Re: [xml-dev] Quiz: is this XML well-formed?

[Date Prev] | [Thread Prev] | [Thread Next] | [Date Next] -- [Date Index] | [Thread Index]
From: "C. M. Sperberg-McQueen" <cmsmcq@blackmesatech.com>
To: Marcus Reichardt <u123724@gmail.com>
Date: Thu, 4 Feb 2021 14:55:58 -0700
Many thanks to Marcus Reichardt for attempting to ground this
discussion a little more firmly in actual facts.  There are some
oddities in XML which are there for no better reason than that SGML
had them and we needed to retain them for compatibility.  But I think
this is not one of them.  First of all, as MR has pointed out, the
rule in question did not come from SGML at all.  And second, I don't
think it's an oddity.

But the construct may perhaps nevertheless still best be viewed in the
light of SGML.

The passage quoted is one example of the meaning of the grammar in ISO
8879 being modified by prose, in a way that means anyone who
transcribes the grammar from the standard and tries to build a parser
for it is facing a long series of frustrating problems, first as
oddities in the grammar must be interpreted in order to build the
parser and get it to pass rudimentary type checking, and then as
example after example show that the parser must be modified because
the language one wants it to accept (SGML, or some subset thereof) is
not fully defined by the grammar, but only by the grammar together
with the entire body of rather dry, legalistic prose that makes up the
standard and in some cases (as here) bluntly contradicts the grammar.

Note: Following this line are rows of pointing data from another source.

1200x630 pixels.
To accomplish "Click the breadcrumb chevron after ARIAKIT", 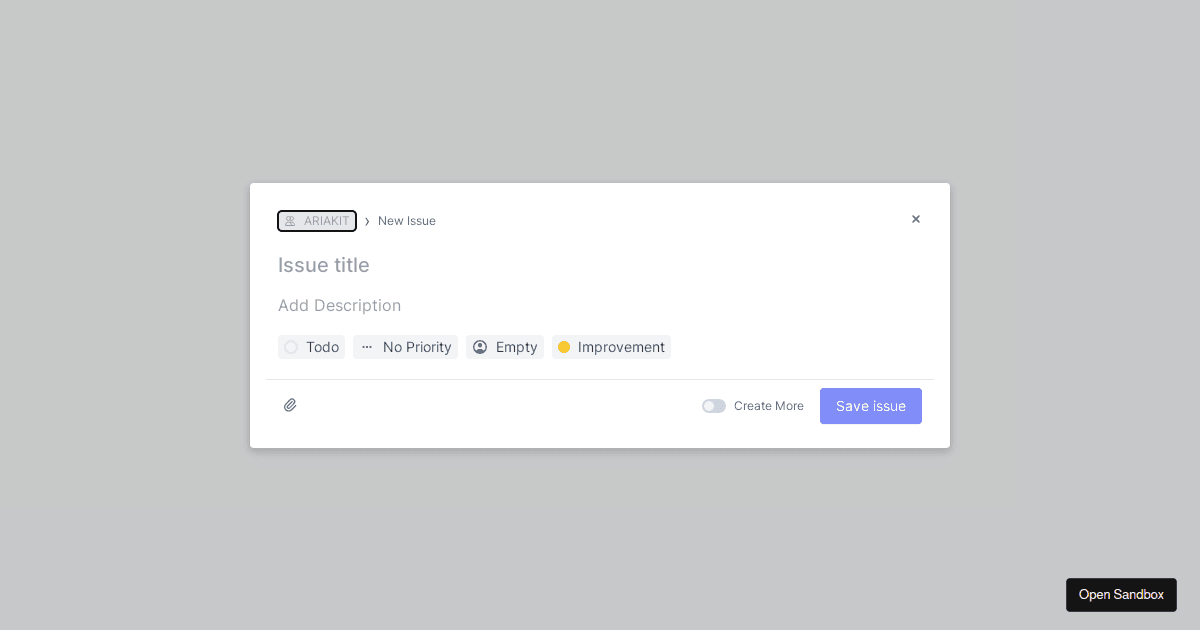I will pyautogui.click(x=367, y=221).
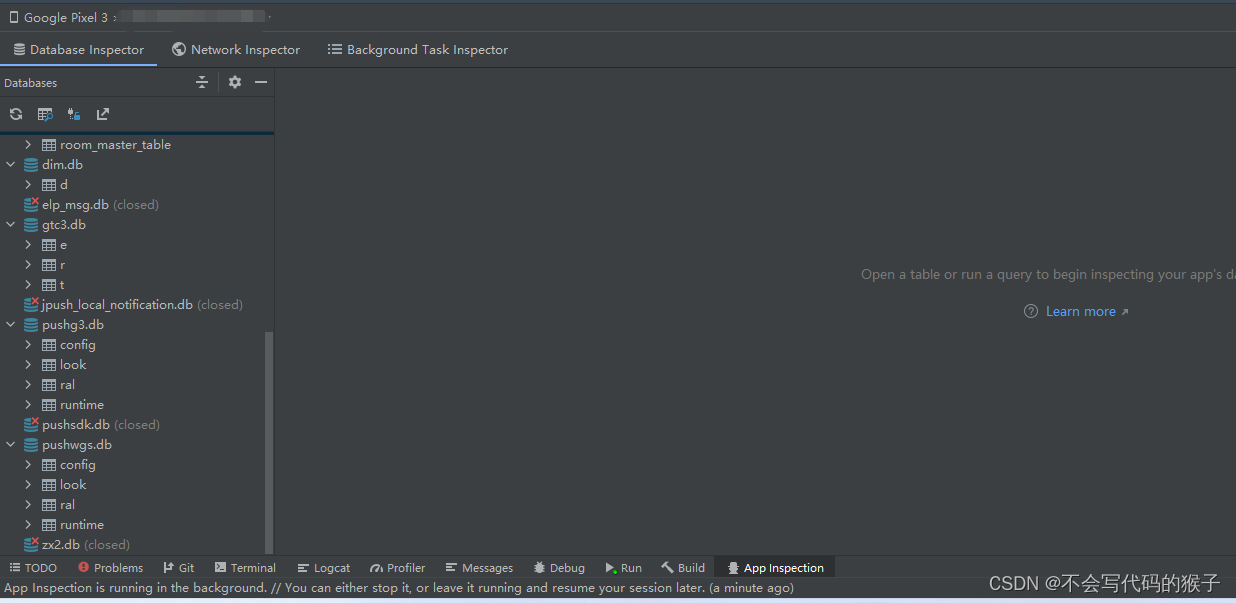Switch to the Network Inspector tab
Image resolution: width=1236 pixels, height=603 pixels.
[x=236, y=49]
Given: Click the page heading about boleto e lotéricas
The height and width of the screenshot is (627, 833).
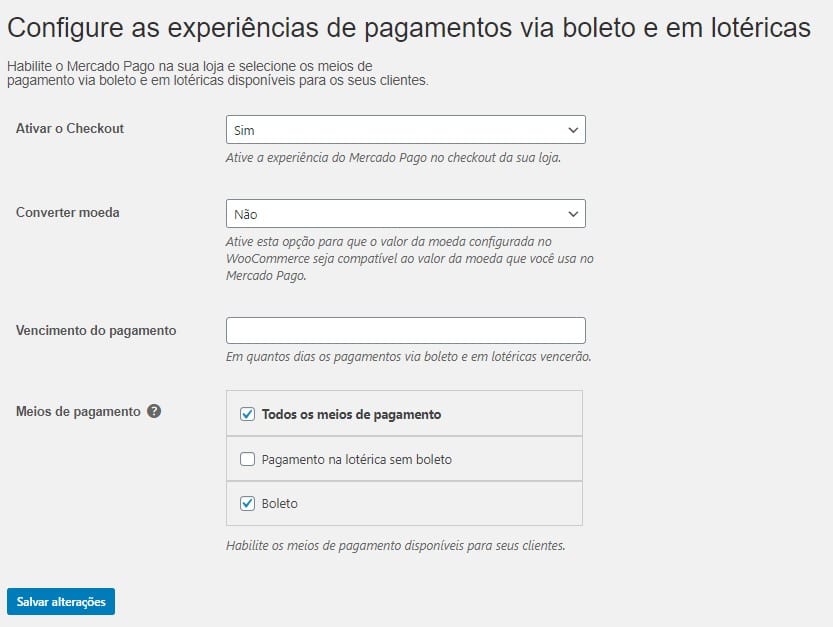Looking at the screenshot, I should coord(409,28).
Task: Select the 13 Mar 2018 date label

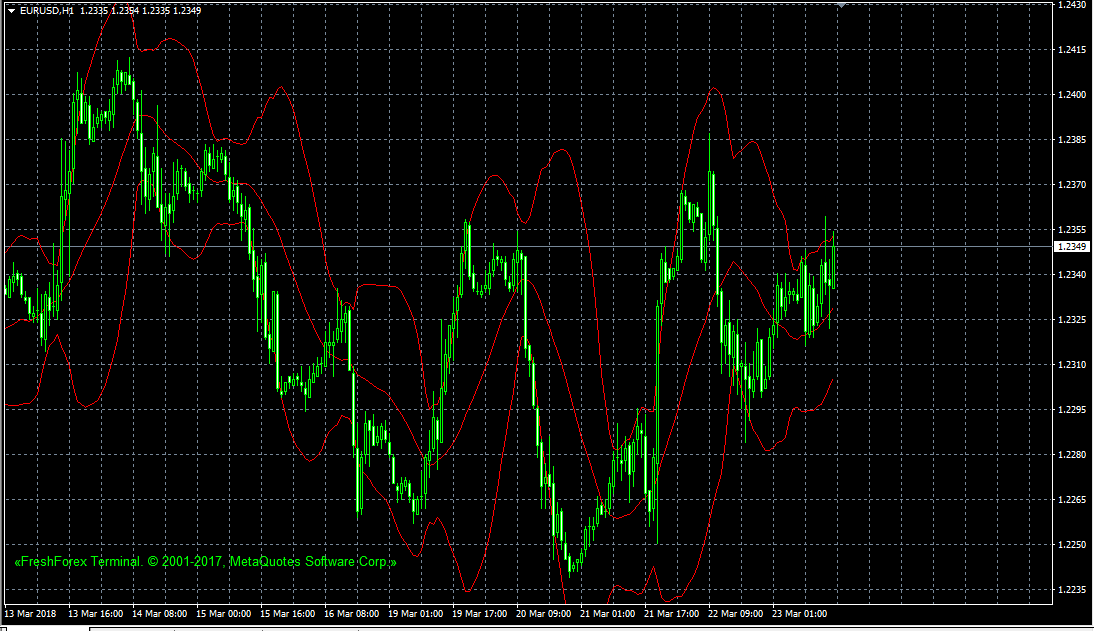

I do not remember any specific discussions on this topic (which does
not mean we didn’t have them), but I do remember that at least one of
the editors of the XML spec wanted (a) to limit the number of cases in
which the meaning of the grammar was modified by normative prose, and
(b) to mark those places explicitly *in the grammar* so that people
turning to the grammar for guidance would be made aware that they
needed to look at the prose as well.

The named constraints on validity and well-formedness included in the
comments in the productions of the grammar in the XML spec serve this
purpose.  They can be thought of as informal signals that some
additional machinery is needed.  (E.g. an attribute, if one happens to
be working in an attribute-grammar system.)  They are thus by nature
signals of some complication or other in the spec.  Part of the goal
of the XML effort was to reduce complications, and thus part of the
goal was to reduce the number of places where well-formedness and
validity constraints had to be described in prose, instead of
following naturally from the grammar.

In ISO 8879 a prose note is necessary in order to say that the first
’s’ nonterminal in production rule 32 is not in fact always optional,
even though it is marked optional in the grammar.  The result is that
anyone who generated a parser from the grammar in the usual way is
required to go in and jigger things by hand to make the parser agree
with the spec.  That by itself would have made some members of the XML
working group view this particular grammatical construct with a
jaundiced eye.  But I think there are other reasons the XML WG did not
preserve it.

Since the condition set by 8879 for omitting the whitespace is always
met in XML, no prose note would have been necessary and the XML spec
could, I suppose, have written the rule for start-tag as

    STag ::= '<' Name (S (Attribute S?)*)? ‘>' [WFC: Unique Att Spec]

instead of as it is currently written:

    STag ::= '<' Name (S Attribute)* S? ‘>' [WFC: Unique Att Spec]

If that change would have made XML easier to parse, or easier to
handle with the kind of ad hoc tools we imagined the Desperate Perl
Hacker to possess, or easier to read for humans, then it might have
been worth considering, despite the small but measurable increase in
complexity in the expression on the right-hand side.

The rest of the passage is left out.